» **ASSIGNMENT**:
Repeat the entries exactly. Leave nothing out.
Segment Start: SUPPLIED DATA
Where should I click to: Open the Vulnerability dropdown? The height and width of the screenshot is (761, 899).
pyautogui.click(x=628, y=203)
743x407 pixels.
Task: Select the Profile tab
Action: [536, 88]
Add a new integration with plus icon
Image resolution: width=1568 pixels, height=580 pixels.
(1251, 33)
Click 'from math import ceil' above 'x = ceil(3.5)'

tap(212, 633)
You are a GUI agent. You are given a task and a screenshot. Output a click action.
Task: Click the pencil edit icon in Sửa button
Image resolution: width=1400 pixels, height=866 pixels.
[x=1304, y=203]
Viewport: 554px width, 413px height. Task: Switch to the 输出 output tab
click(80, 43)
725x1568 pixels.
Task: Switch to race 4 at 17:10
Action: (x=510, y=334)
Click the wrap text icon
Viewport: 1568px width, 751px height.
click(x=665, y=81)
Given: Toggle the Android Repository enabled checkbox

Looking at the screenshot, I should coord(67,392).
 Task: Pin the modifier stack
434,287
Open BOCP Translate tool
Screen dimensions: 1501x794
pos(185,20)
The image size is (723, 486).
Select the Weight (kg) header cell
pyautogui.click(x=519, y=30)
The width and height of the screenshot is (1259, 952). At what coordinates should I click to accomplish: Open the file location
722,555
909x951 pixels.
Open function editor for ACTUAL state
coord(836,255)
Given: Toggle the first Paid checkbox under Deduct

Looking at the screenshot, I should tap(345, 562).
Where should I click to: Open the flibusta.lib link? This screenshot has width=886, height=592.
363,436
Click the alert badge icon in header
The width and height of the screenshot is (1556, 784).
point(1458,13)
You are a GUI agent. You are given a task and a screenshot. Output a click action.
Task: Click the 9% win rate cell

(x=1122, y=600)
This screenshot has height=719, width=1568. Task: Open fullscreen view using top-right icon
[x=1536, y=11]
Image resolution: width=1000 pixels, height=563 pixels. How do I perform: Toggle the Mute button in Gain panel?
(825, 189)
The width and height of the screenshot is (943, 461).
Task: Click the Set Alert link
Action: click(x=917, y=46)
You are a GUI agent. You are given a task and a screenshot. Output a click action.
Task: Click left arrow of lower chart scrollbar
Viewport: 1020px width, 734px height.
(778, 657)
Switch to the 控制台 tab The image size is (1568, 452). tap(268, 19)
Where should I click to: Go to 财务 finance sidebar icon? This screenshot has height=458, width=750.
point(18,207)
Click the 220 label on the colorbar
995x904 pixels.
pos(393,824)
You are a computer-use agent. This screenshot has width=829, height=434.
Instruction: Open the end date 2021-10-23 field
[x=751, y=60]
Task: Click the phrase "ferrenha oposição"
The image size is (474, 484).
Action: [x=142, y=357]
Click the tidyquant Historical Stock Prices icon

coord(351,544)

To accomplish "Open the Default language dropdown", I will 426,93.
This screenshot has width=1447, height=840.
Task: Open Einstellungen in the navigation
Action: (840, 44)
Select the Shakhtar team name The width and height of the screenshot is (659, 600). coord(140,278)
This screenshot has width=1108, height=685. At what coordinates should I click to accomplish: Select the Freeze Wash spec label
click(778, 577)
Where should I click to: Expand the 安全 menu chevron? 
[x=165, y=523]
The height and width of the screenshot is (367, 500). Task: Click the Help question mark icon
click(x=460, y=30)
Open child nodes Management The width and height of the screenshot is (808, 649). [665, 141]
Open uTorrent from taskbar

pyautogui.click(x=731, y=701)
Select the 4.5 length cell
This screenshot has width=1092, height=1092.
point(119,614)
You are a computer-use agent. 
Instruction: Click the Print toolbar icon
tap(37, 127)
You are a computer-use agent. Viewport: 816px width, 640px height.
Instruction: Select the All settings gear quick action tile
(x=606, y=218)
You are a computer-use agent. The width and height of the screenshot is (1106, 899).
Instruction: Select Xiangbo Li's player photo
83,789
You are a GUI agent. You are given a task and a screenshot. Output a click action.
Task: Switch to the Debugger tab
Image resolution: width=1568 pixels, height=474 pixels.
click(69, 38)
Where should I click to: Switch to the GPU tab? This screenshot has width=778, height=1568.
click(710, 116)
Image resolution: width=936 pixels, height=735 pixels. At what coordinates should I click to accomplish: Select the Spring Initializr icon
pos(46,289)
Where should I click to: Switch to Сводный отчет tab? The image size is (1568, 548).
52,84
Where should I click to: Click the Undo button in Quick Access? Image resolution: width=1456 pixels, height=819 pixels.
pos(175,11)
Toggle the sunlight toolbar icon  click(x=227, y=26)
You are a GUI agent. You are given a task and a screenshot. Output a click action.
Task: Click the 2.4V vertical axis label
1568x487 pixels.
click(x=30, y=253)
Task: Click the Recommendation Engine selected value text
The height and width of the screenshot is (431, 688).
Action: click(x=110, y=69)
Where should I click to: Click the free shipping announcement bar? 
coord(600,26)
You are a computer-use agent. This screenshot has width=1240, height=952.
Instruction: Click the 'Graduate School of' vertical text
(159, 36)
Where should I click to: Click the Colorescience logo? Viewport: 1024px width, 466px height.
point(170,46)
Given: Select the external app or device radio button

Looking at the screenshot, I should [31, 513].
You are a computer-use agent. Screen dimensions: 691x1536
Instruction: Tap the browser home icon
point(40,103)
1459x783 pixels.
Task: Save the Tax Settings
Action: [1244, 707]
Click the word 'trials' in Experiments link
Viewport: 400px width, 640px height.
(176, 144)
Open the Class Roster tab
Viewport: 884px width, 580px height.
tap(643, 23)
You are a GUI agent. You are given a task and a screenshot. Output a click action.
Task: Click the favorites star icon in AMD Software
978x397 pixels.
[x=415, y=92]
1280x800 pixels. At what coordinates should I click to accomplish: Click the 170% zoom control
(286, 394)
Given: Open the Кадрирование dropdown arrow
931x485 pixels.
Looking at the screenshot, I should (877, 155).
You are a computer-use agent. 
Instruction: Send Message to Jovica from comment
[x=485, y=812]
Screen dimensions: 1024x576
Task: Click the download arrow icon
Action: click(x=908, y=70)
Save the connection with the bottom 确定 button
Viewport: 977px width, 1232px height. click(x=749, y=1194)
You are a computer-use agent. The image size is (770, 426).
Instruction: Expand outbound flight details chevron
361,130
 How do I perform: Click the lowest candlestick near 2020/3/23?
Segment End: SUPPLIED DATA
» **TASK RESULT**:
Where should I click to: Open the Vulnerability dropdown? The height and width of the screenshot is (761, 899).
pyautogui.click(x=628, y=203)
743x407 pixels.
Task: Select the Profile tab
Action: [536, 88]
Add a new integration with plus icon
Image resolution: width=1568 pixels, height=580 pixels.
(1251, 33)
Click 'from math import ceil' above 'x = ceil(3.5)'

tap(212, 633)
You are a GUI agent. You are given a task and a screenshot. Output a click action.
Task: Click the pencil edit icon in Sửa button
Image resolution: width=1400 pixels, height=866 pixels.
[x=1304, y=203]
Viewport: 554px width, 413px height. Task: Switch to the 输出 output tab
click(80, 43)
725x1568 pixels.
Task: Switch to race 4 at 17:10
Action: (x=510, y=334)
Click the wrap text icon
Viewport: 1568px width, 751px height.
click(x=665, y=81)
Given: Toggle the Android Repository enabled checkbox

Looking at the screenshot, I should coord(67,392).
 Task: Pin the modifier stack
434,287
Open BOCP Translate tool
Screen dimensions: 1501x794
pos(185,20)
The image size is (723, 486).
Select the Weight (kg) header cell
pyautogui.click(x=519, y=30)
The width and height of the screenshot is (1259, 952). At what coordinates should I click to accomplish: Open the file location
722,555
909x951 pixels.
Open function editor for ACTUAL state
coord(836,255)
Given: Toggle the first Paid checkbox under Deduct

Looking at the screenshot, I should tap(345, 562).
Where should I click to: Open the flibusta.lib link? This screenshot has width=886, height=592.
363,436
Click the alert badge icon in header
The width and height of the screenshot is (1556, 784).
point(1458,13)
You are a GUI agent. You are given a task and a screenshot. Output a click action.
Task: Click the 9% win rate cell

(x=1122, y=600)
This screenshot has height=719, width=1568. Task: Open fullscreen view using top-right icon
[x=1536, y=11]
Image resolution: width=1000 pixels, height=563 pixels. How do I perform: Toggle the Mute button in Gain panel?
(825, 189)
The width and height of the screenshot is (943, 461).
Task: Click the Set Alert link
Action: click(x=917, y=46)
You are a GUI agent. You are given a task and a screenshot. Output a click action.
Task: Click left arrow of lower chart scrollbar
Viewport: 1020px width, 734px height.
(778, 657)
Switch to the 控制台 tab The image size is (1568, 452). tap(268, 19)
Where should I click to: Go to 财务 finance sidebar icon? This screenshot has height=458, width=750.
point(18,207)
Click the 220 label on the colorbar
995x904 pixels.
pos(393,824)
You are a computer-use agent. This screenshot has width=829, height=434.
Instruction: Open the end date 2021-10-23 field
[x=751, y=60]
Task: Click the phrase "ferrenha oposição"
The image size is (474, 484).
Action: [x=142, y=357]
Click the tidyquant Historical Stock Prices icon

coord(351,544)

To accomplish "Open the Default language dropdown", I will 426,93.
This screenshot has width=1447, height=840.
Task: Open Einstellungen in the navigation
Action: (840, 44)
Select the Shakhtar team name The width and height of the screenshot is (659, 600). coord(140,278)
This screenshot has width=1108, height=685. At what coordinates should I click to accomplish: Select the Freeze Wash spec label
click(778, 577)
Where should I click to: Expand the 安全 menu chevron? 
[x=165, y=523]
The height and width of the screenshot is (367, 500). Task: Click the Help question mark icon
click(x=460, y=30)
Open child nodes Management The width and height of the screenshot is (808, 649). [665, 141]
Open uTorrent from taskbar

pyautogui.click(x=731, y=701)
Select the 4.5 length cell
This screenshot has width=1092, height=1092.
point(119,614)
You are a computer-use agent. 
Instruction: Click the Print toolbar icon
tap(37, 127)
You are a computer-use agent. Viewport: 816px width, 640px height.
Instruction: Select the All settings gear quick action tile
(x=606, y=218)
You are a computer-use agent. The width and height of the screenshot is (1106, 899).
Instruction: Select Xiangbo Li's player photo
83,789
You are a GUI agent. You are given a task and a screenshot. Output a click action.
Task: Switch to the Debugger tab
Image resolution: width=1568 pixels, height=474 pixels.
click(69, 38)
Where should I click to: Switch to the GPU tab? This screenshot has width=778, height=1568.
click(710, 116)
Image resolution: width=936 pixels, height=735 pixels. At what coordinates should I click to accomplish: Select the Spring Initializr icon
pos(46,289)
Where should I click to: Switch to Сводный отчет tab? The image size is (1568, 548).
52,84
Where should I click to: Click the Undo button in Quick Access? Image resolution: width=1456 pixels, height=819 pixels.
pos(175,11)
Toggle the sunlight toolbar icon  click(x=227, y=26)
You are a GUI agent. You are given a task and a screenshot. Output a click action.
Task: Click the 2.4V vertical axis label
1568x487 pixels.
click(x=30, y=253)
Task: Click the Recommendation Engine selected value text
The height and width of the screenshot is (431, 688).
Action: click(x=110, y=69)
Where should I click to: Click the free shipping announcement bar? 
coord(600,26)
You are a computer-use agent. This screenshot has width=1240, height=952.
Instruction: Click the 'Graduate School of' vertical text
(159, 36)
Where should I click to: Click the Colorescience logo? Viewport: 1024px width, 466px height.
point(170,46)
Given: Select the external app or device radio button

Looking at the screenshot, I should [31, 513].
You are a computer-use agent. Screen dimensions: 691x1536
Instruction: Tap the browser home icon
point(40,103)
1459x783 pixels.
Task: Save the Tax Settings
Action: [1244, 707]
Click the word 'trials' in Experiments link
Viewport: 400px width, 640px height.
(176, 144)
Open the Class Roster tab
Viewport: 884px width, 580px height.
tap(643, 23)
You are a GUI agent. You are given a task and a screenshot. Output a click action.
Task: Click the favorites star icon in AMD Software
978x397 pixels.
[x=415, y=92]
1280x800 pixels. At what coordinates should I click to accomplish: Click the 170% zoom control
(286, 394)
Given: Open the Кадрирование dropdown arrow
931x485 pixels.
Looking at the screenshot, I should (877, 155).
You are a computer-use agent. 
Instruction: Send Message to Jovica from comment
[x=485, y=812]
Screen dimensions: 1024x576
Task: Click the download arrow icon
Action: click(x=908, y=70)
Save the connection with the bottom 确定 button
Viewport: 977px width, 1232px height. click(x=749, y=1194)
You are a computer-use agent. The image size is (770, 426).
Instruction: Expand outbound flight details chevron
361,130
 How do I perform: Click the lowest candlestick near 2020/3/23?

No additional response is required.